- What this task involves
Pick out every line in the data below that holds "each".

Records from a data source
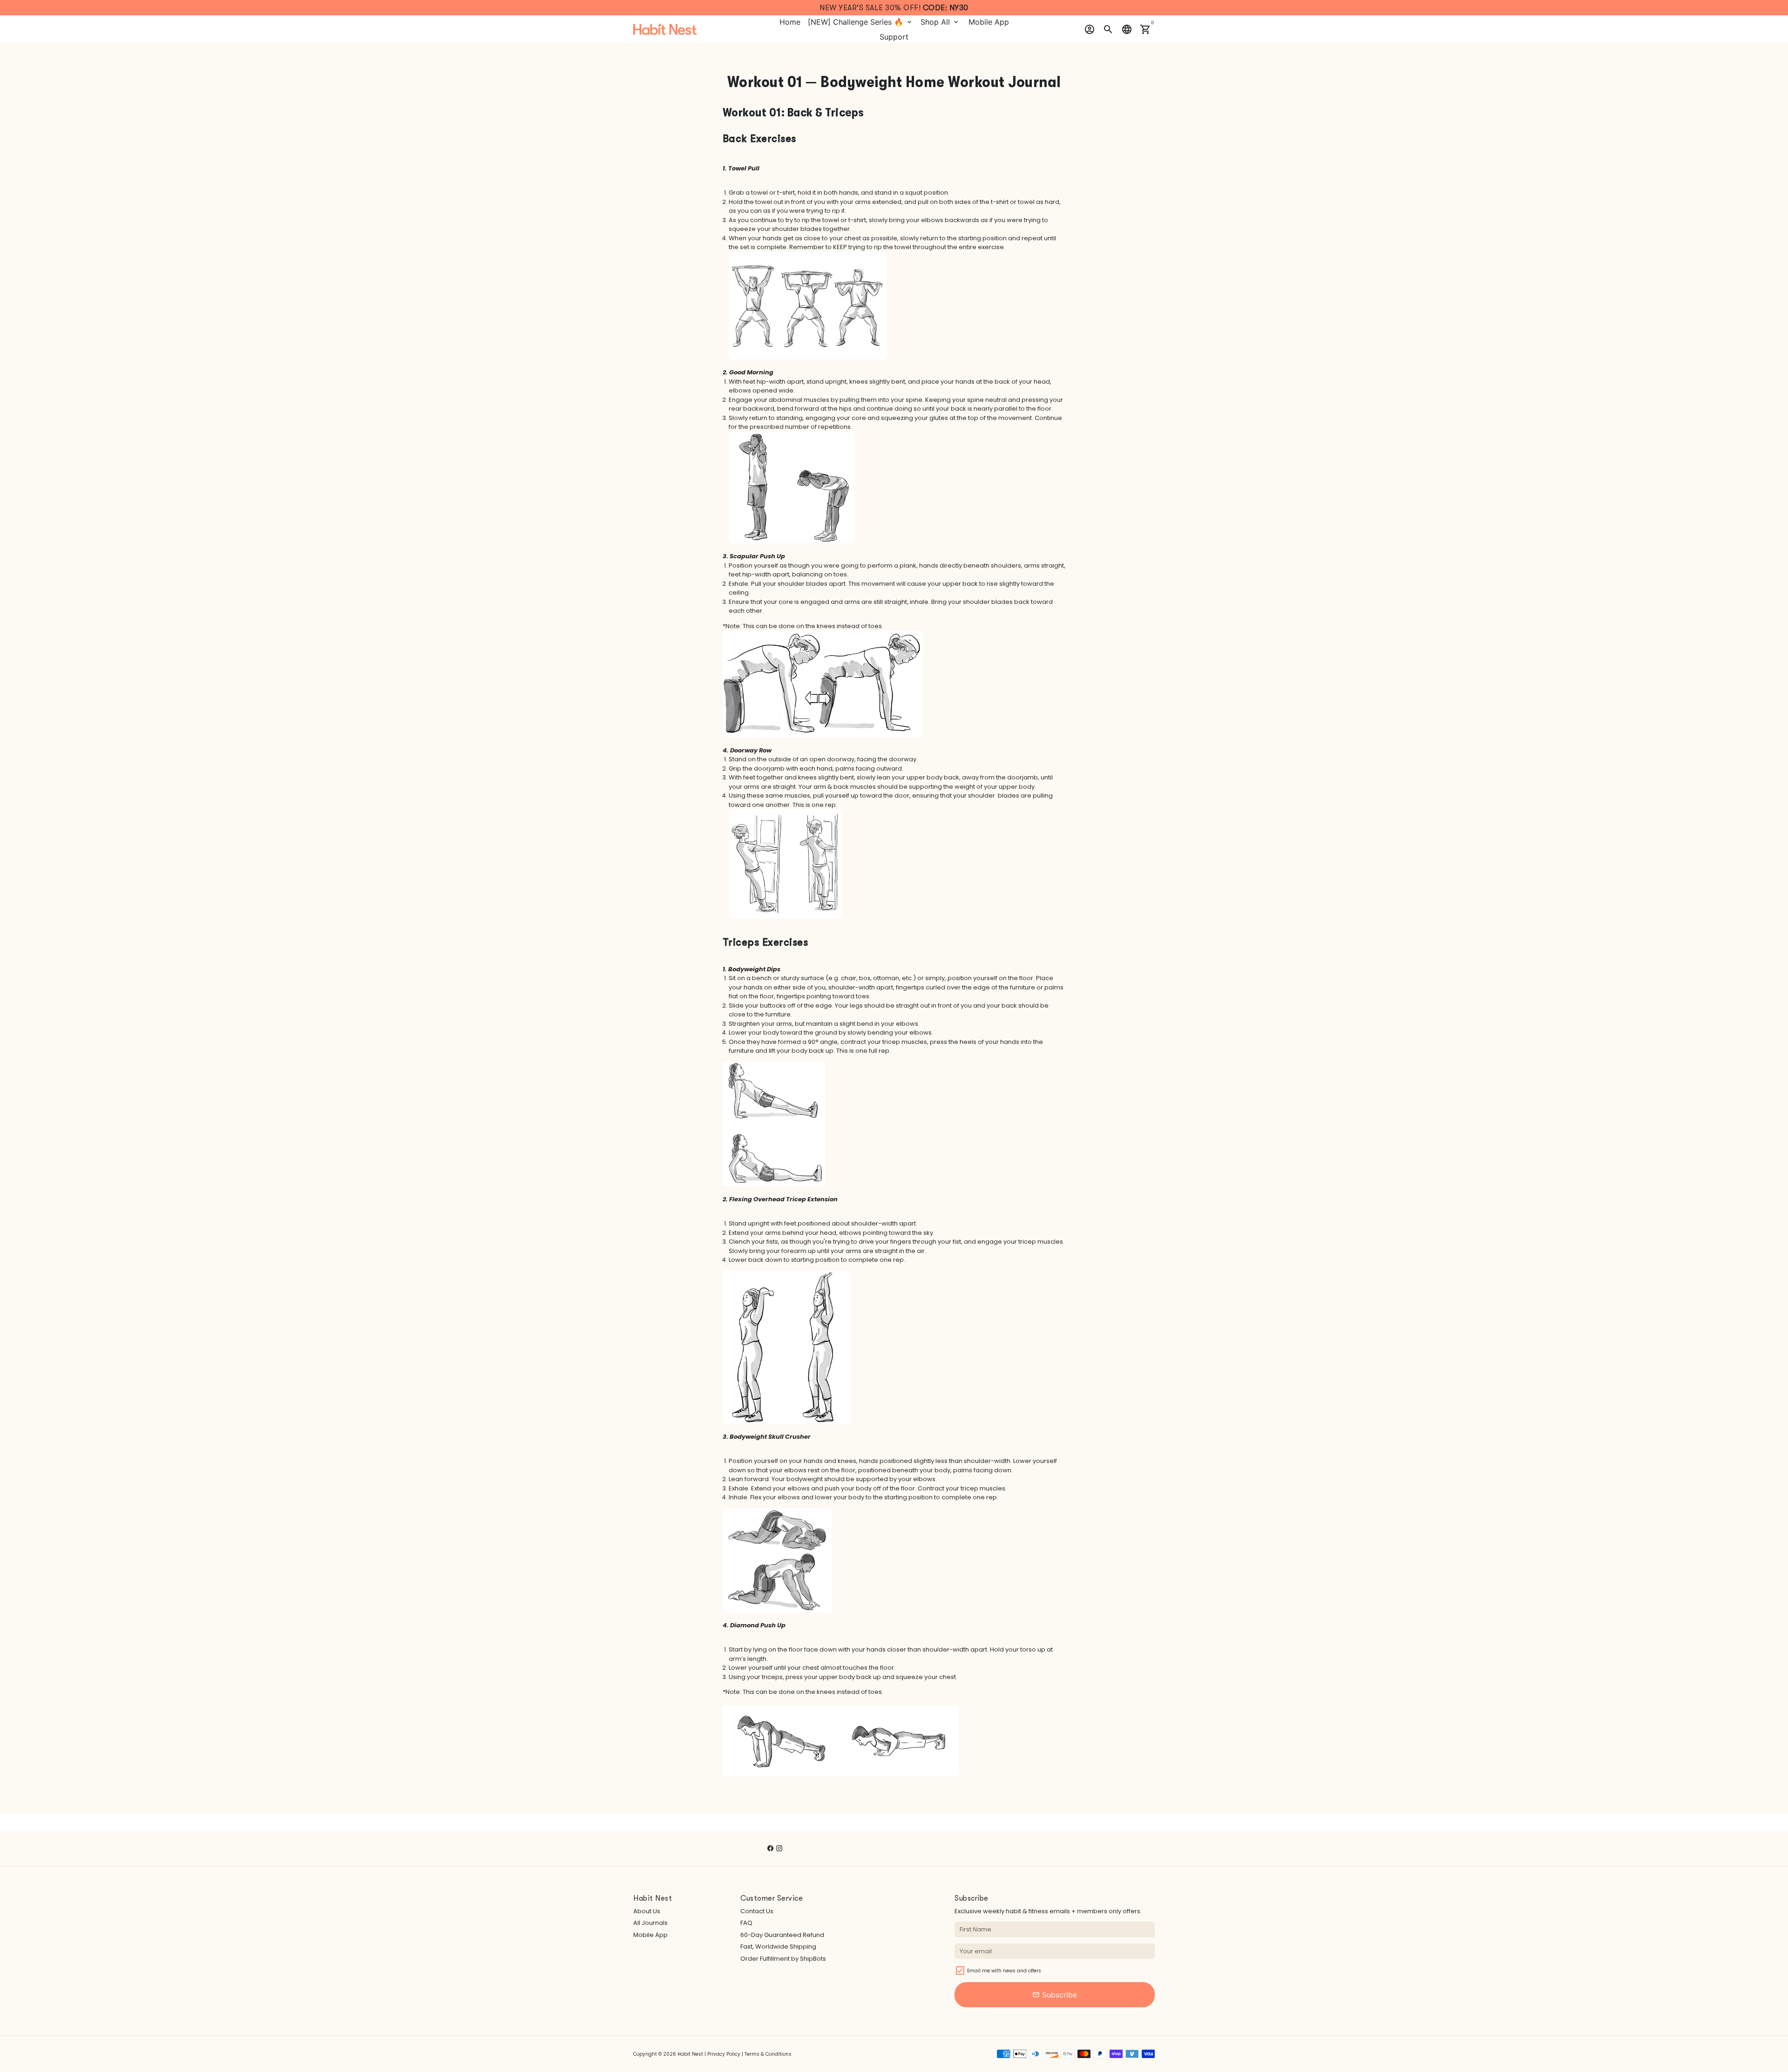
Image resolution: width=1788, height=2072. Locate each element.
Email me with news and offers (1004, 1970)
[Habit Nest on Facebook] (770, 1848)
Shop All (940, 22)
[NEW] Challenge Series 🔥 (860, 22)
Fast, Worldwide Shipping (778, 1946)
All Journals (650, 1922)
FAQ (746, 1922)
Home (789, 22)
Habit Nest (690, 2054)
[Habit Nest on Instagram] (779, 1848)
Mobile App (988, 22)
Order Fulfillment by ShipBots (783, 1958)
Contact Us (756, 1911)
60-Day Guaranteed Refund (782, 1934)
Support (894, 36)
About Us (646, 1911)
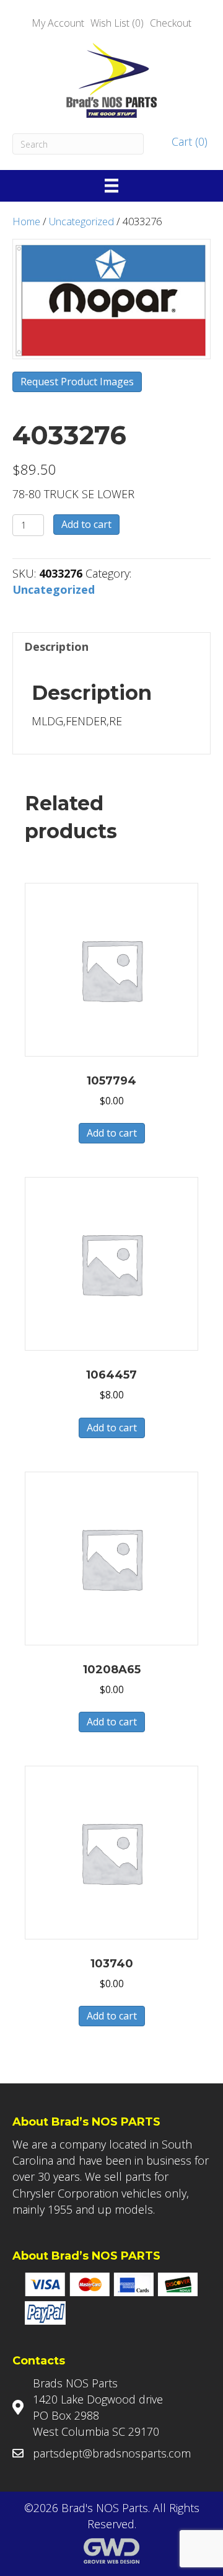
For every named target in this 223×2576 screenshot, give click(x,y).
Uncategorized (81, 221)
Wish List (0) (117, 23)
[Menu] (111, 185)
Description (56, 646)
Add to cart (86, 524)
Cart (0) (188, 141)
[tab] (111, 646)
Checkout (170, 23)
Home (26, 221)
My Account (58, 23)
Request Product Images (77, 381)
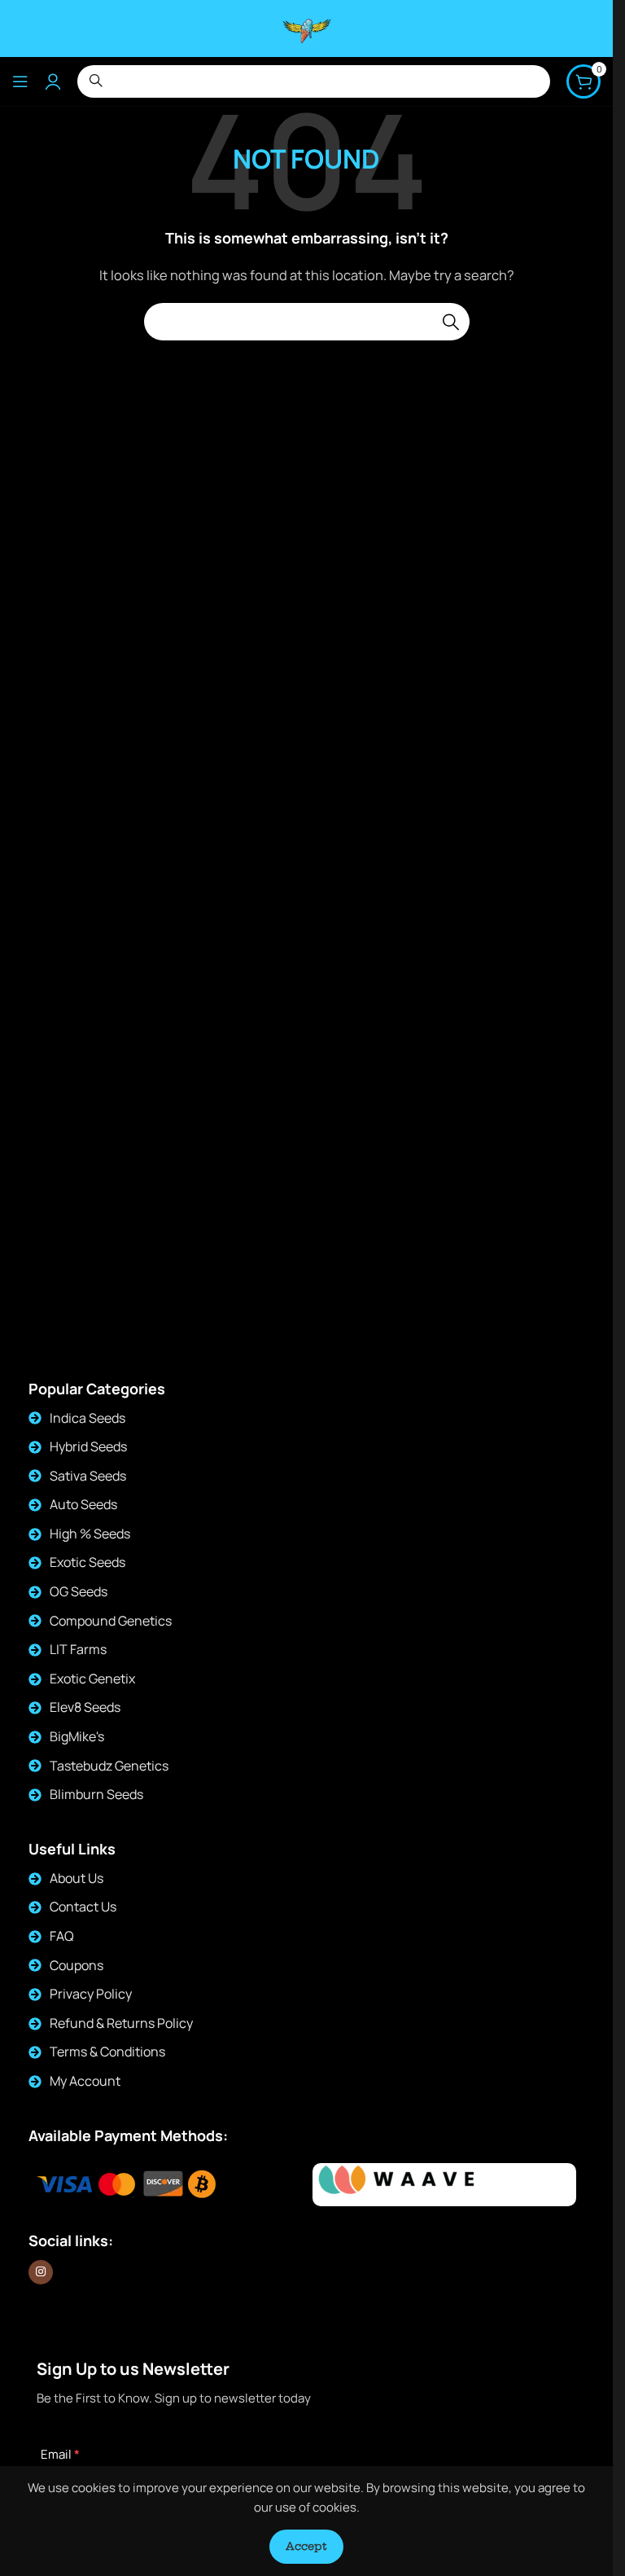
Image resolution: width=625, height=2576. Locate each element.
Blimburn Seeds (96, 1794)
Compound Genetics (111, 1621)
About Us (76, 1878)
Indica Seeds (87, 1418)
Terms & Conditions (107, 2051)
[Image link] (402, 2184)
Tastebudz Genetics (109, 1766)
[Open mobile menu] (20, 81)
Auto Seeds (83, 1504)
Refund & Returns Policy (121, 2023)
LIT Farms (78, 1649)
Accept (306, 2545)
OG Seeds (78, 1591)
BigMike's (77, 1736)
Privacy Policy (91, 1994)
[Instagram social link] (40, 2272)
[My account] (53, 81)
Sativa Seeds (88, 1476)
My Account (85, 2081)
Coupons (76, 1965)
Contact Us (83, 1907)
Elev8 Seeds (85, 1707)
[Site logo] (306, 27)
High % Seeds (90, 1534)
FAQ (62, 1936)
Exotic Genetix (92, 1678)
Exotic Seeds (87, 1562)
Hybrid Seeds (88, 1446)
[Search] (451, 321)
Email (60, 2454)
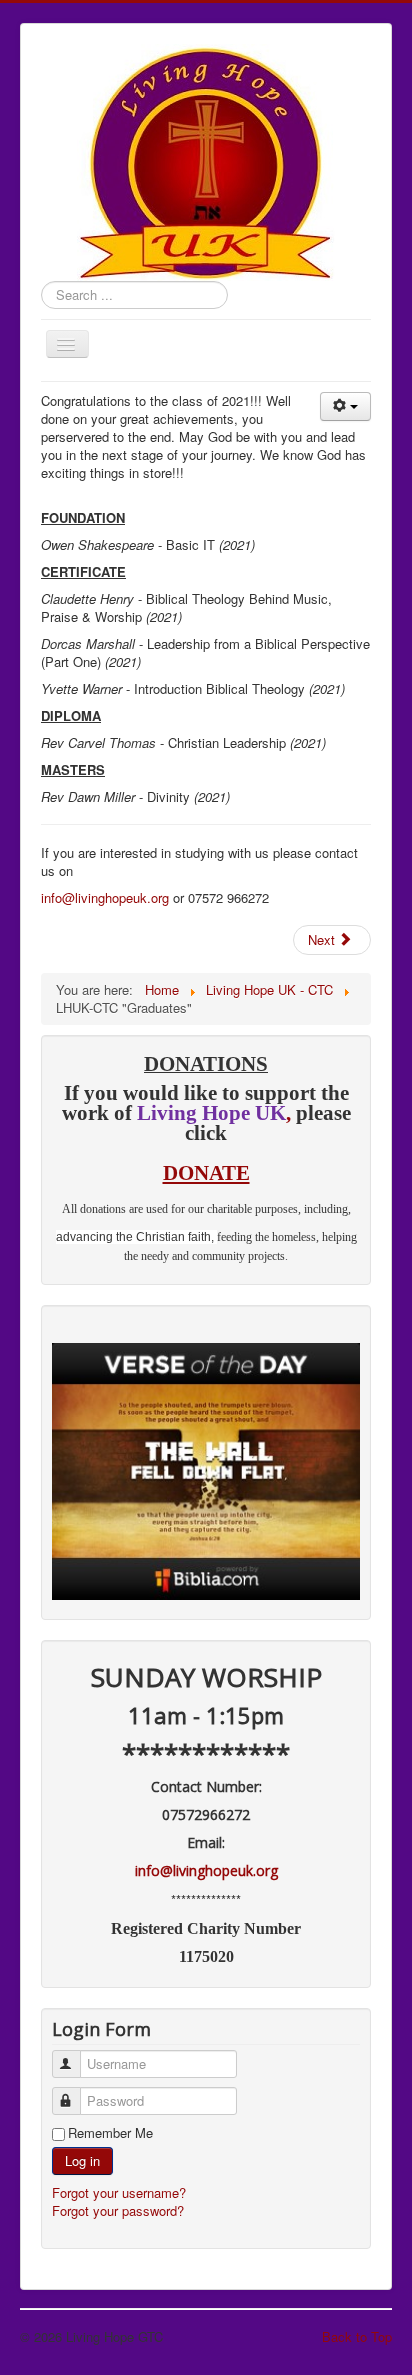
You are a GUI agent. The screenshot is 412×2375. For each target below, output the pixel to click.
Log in (82, 2160)
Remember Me (110, 2133)
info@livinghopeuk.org (105, 897)
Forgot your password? (118, 2210)
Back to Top (357, 2336)
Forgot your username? (119, 2192)
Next (323, 939)
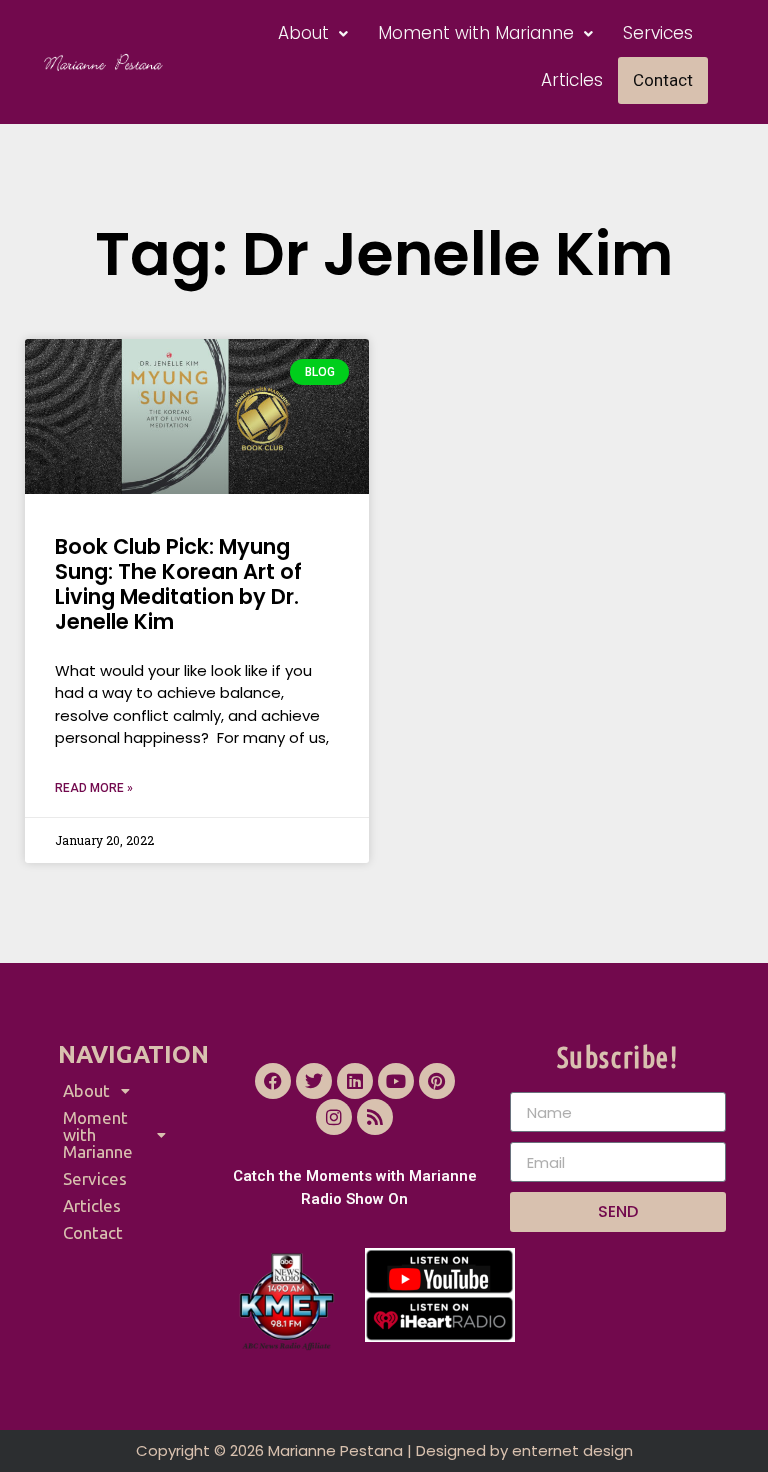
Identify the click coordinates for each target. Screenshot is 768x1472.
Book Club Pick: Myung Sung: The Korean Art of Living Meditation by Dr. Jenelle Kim (178, 584)
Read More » (94, 788)
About (303, 33)
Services (658, 33)
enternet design (572, 1450)
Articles (572, 80)
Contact (663, 80)
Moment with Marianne (476, 33)
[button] (313, 33)
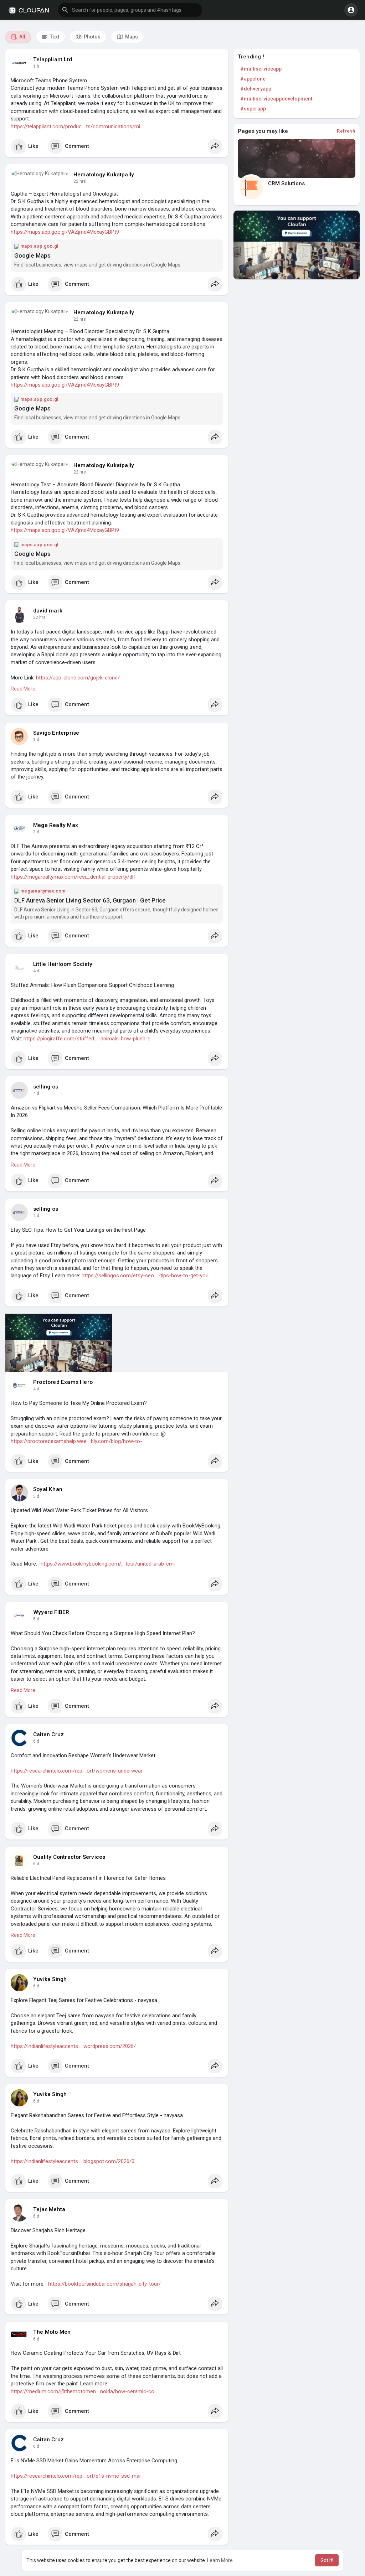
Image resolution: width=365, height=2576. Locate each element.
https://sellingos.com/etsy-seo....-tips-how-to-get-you (145, 1275)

- Your response
Image resolution: width=1788, height=2072. Locate each element.
Image resolution: width=625, height=2576. Locate each element.
You are a GUI agent. The screenshot is 412×2375. For each target below, output the pixel to click.
Identify the click coordinates for each target. Screenshot is 768x1472.
Image resolution: width=365, height=2576. Locate each element.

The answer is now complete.